Exercise prompt: Drop the pictures and repeat exactly from the "The width and height of the screenshot is (864, 648)." line down to the last line of the entries below.
#### Given data
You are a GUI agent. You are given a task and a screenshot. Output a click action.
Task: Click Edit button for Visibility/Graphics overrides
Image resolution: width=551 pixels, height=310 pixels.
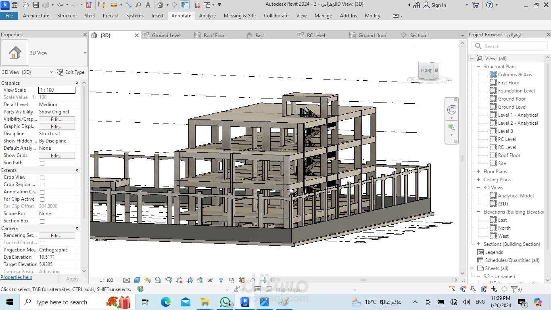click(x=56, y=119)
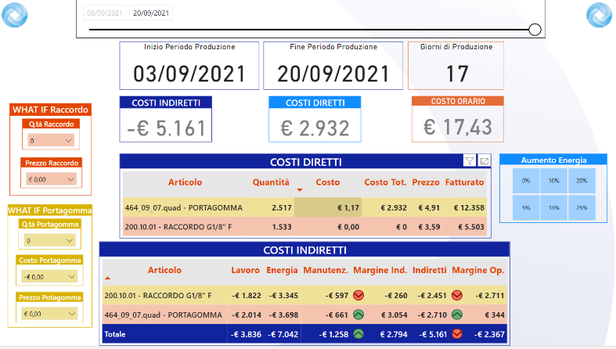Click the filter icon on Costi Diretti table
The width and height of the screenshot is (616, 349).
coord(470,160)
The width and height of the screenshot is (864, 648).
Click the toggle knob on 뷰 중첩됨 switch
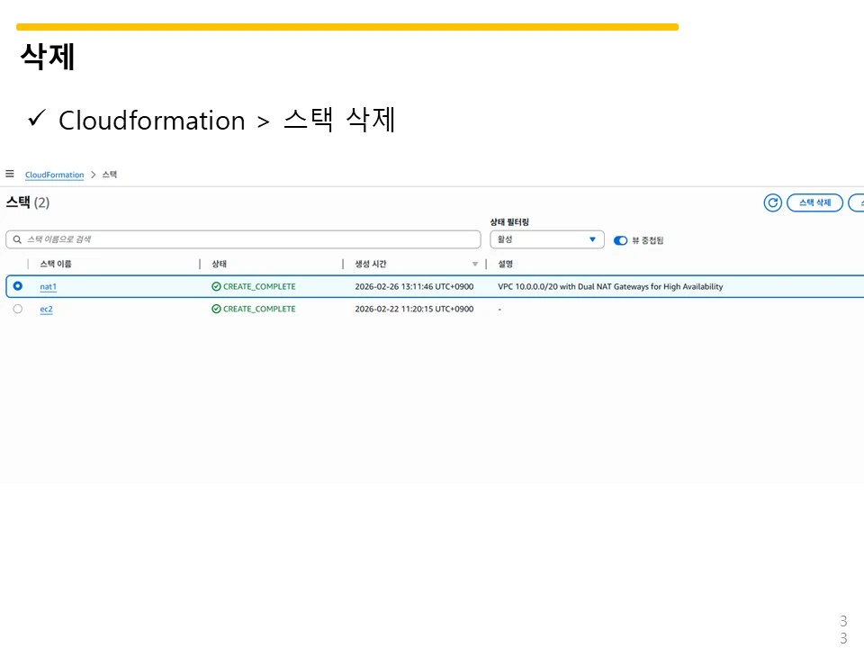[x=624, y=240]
########
Solution below:
The width and height of the screenshot is (864, 648).
Click the toggle knob on 뷰 중첩됨 switch
[x=624, y=240]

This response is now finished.